Doğuş Sarpkaya  [email protected]

Silsile, 12 Eylül sonrasının bölünmüş ailelerinin trajedilerine odaklanan bir roman. Bu dönemle ilgili okurun çok da şaşırmayacağı bir hikayesi var. Zaten Eren Aysan da okuru şaşırtmaya yönelmiyor. Aile sırrı okur için muammaya dönüşmüyor. Daha ilk bölümden Elâ’nın yaşamının değişeceğini anlıyorsunuz, dahası aile sırrının ne olduğunu da tahmin edebiliyorsunuz. Aysan, okuru Elâ’nın duygusal karmaşasının içine sürüklüyor. Roman karakteriyle empati kurmaya, onun yaşadığını anlamaya yönlendiriliyor okur. 

12 Eylül 1980 askeri darbesi Türkiye’de yaşayan her kesimden insanın üzerinde derin travmalar yarattı. Bu travmaların bir kısmı geniş halk kitlelerinin akılcılaştırmasıyla atlatıldı. Kardeşin kardeşi vurmadığı bir güven ortamı yaratılmıştı çünkü! Ama doğrudan baskı ve zulmün muhatabı olanlar ve onların aileleri bu dönemin derin yaralarını taşımaya devam ettiler. Her şeyin hızlıca unutulduğu bir coğrafyada, tüm yaşamlarına etki eden acıları, tamamlanmamışlık hissini, umutsuzluğu, yenilgiyi inatla yenmeye çalışan bir kuşak yarattı 12 Eylül.

Toplumsal yaşamda bunca yarılma yaratan bir dönemin, edebiyatçılar tarafından layıkıyla anlatılması beklenir. Ama A. Ömer Türkeş’in de dediği gibi, edebiyatta derin izler bırakacak, hiç değilse belleklerde yer edecek bir ’12 Eylül romanı’ külliyatından söz etmek zor. 2000’li yıllara gelindiğinde ise görece bir hareketlenmeden bahsedilse de roman yayıncılığında yaşanan bolluğun içinde 12 Eylül ile hesaplaşan romanların sayısı beklenen düzeyde olmadı.

• Görev 1
Silsile üzerine yazıda "12 Eylül 1980" ile başlayan yerden "yarattı 12 Eylül." ile biten yere kadar ne varsa, tek harfini değiştirmeden tekrarla.
• Görev 2
Silsile üzerine yazıda, kalıcı bir "12 Eylül romanı" külliyatından söz etmenin zor olduğu görüşü kime dayandırılıyor?

• Ekranlarda öğelerin yerini bulmayla ilgili kayıtlar

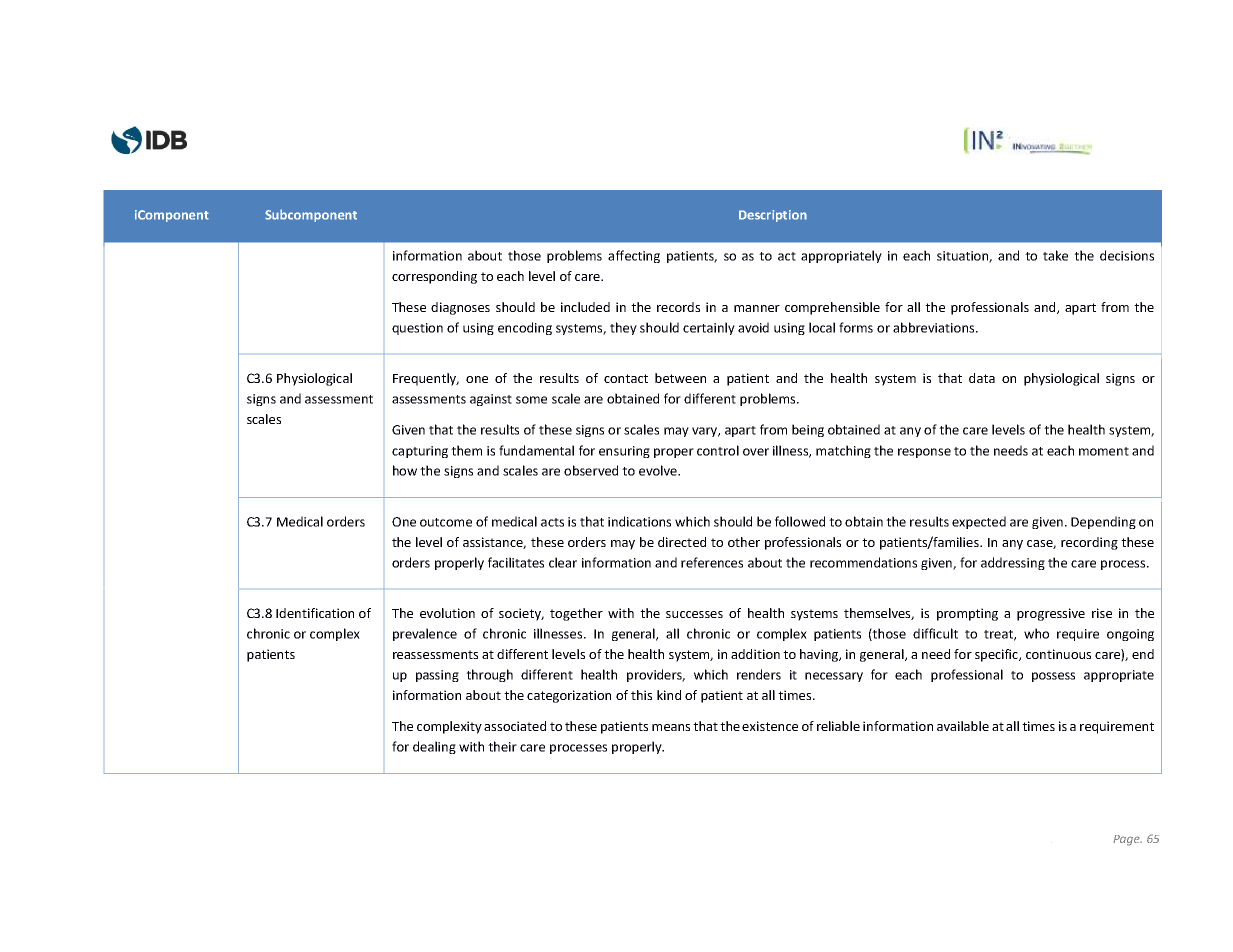  Describe the element at coordinates (434, 277) in the image. I see `corresponding` at that location.
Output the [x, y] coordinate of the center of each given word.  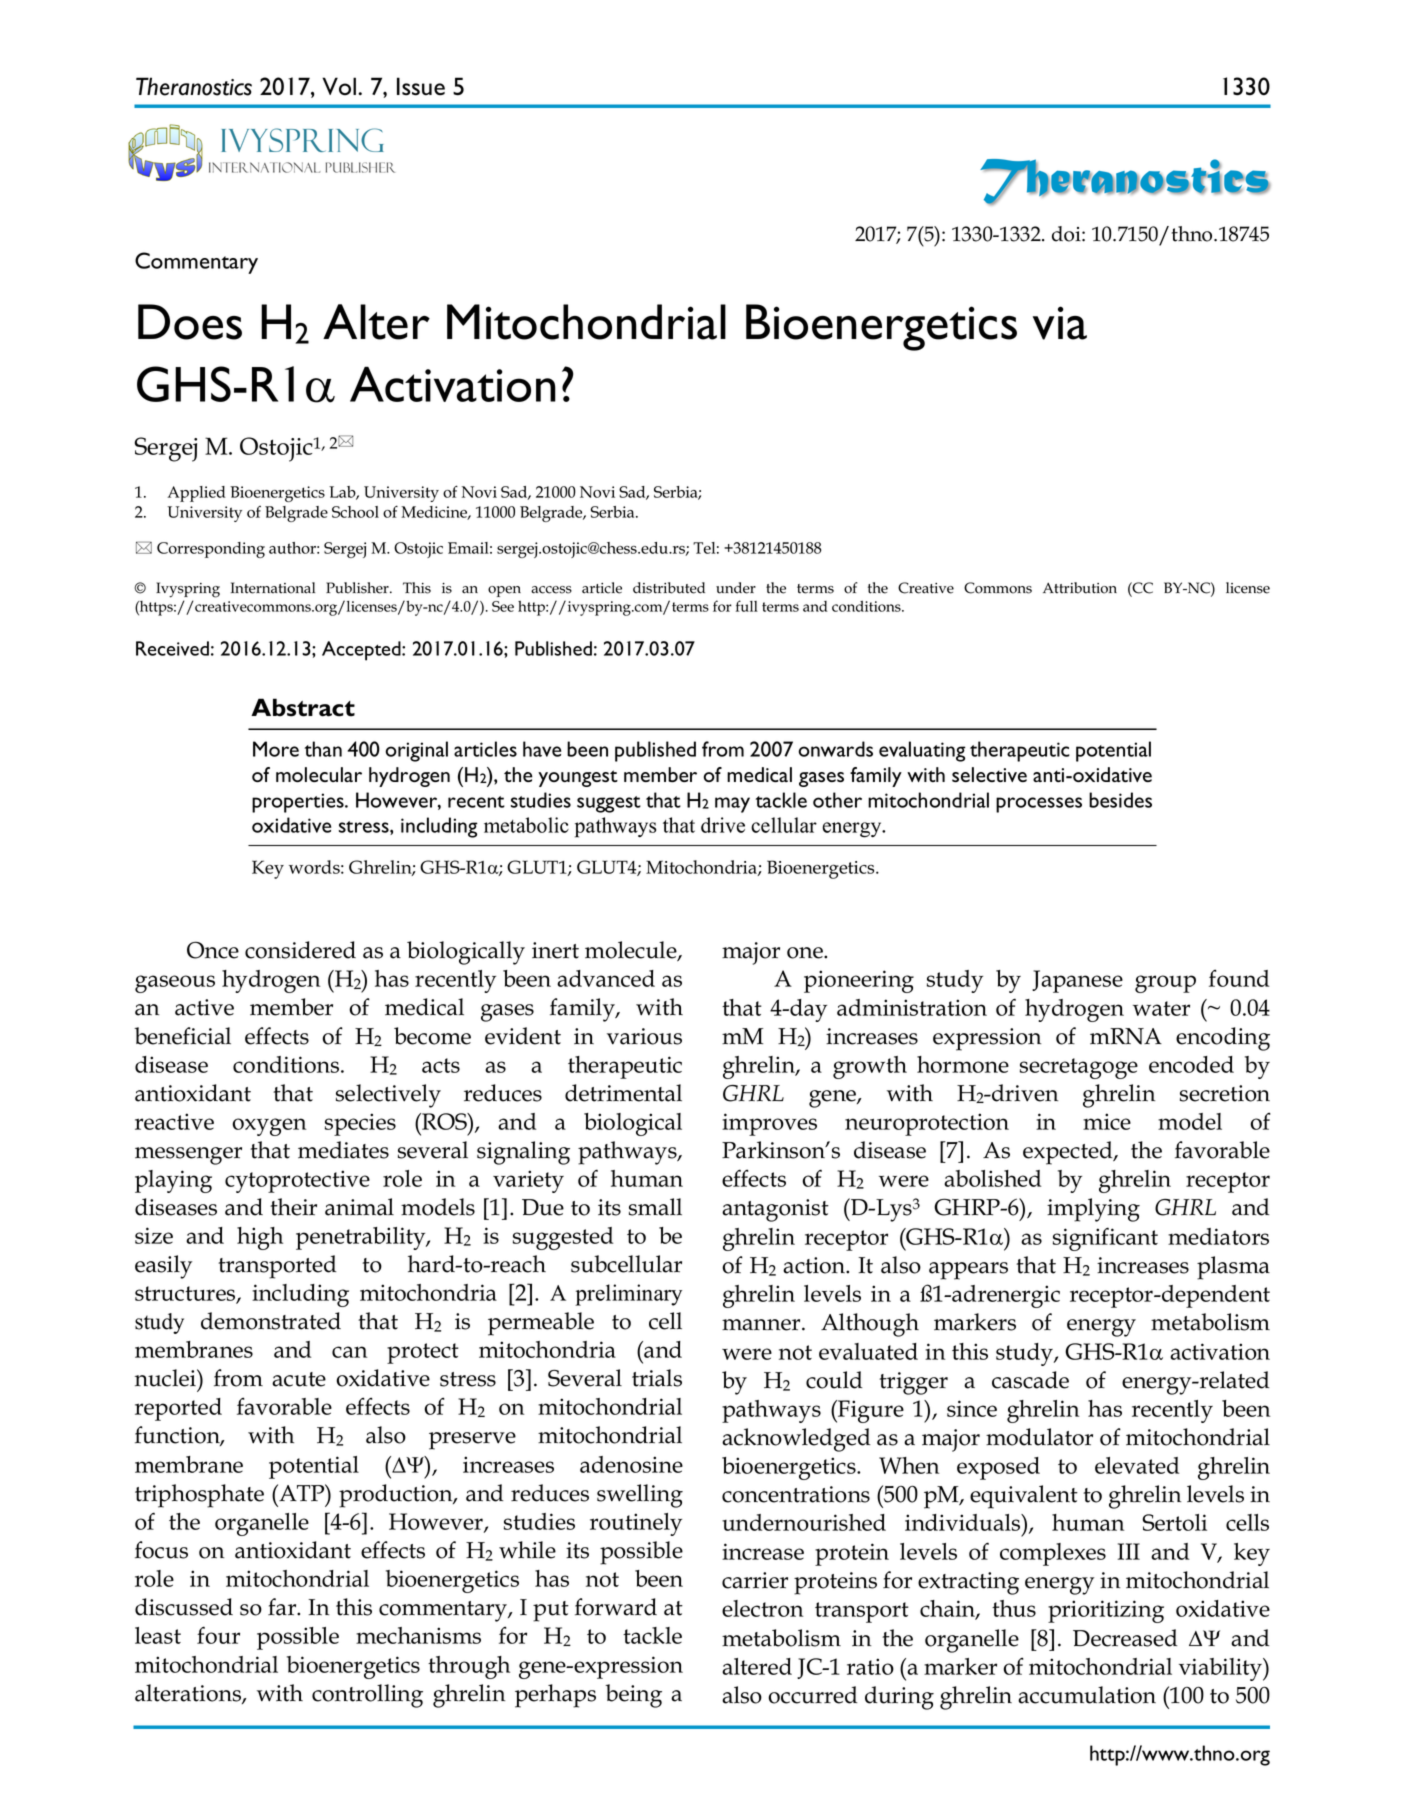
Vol [339, 86]
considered [300, 950]
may [732, 805]
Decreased [1125, 1638]
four [218, 1635]
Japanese [1077, 981]
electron [762, 1608]
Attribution [1080, 588]
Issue [421, 86]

• Doğru cevap 1
12 Eylül 1980 askeri darbesi Türkiye’de yaşayan her kesimden insanın üzerinde derin travmalar yarattı. Bu travmaların bir kısmı geniş halk kitlelerinin akılcılaştırmasıyla atlatıldı. Kardeşin kardeşi vurmadığı bir güven ortamı yaratılmıştı çünkü! Ama doğrudan baskı ve zulmün muhatabı olanlar ve onların aileleri bu dönemin derin yaralarını taşımaya devam ettiler. Her şeyin hızlıca unutulduğu bir coğrafyada, tüm yaşamlarına etki eden acıları, tamamlanmamışlık hissini, umutsuzluğu, yenilgiyi inatla yenmeye çalışan bir kuşak yarattı 12 Eylül.

• Doğru cevap 2
A. Ömer Türkeş'e.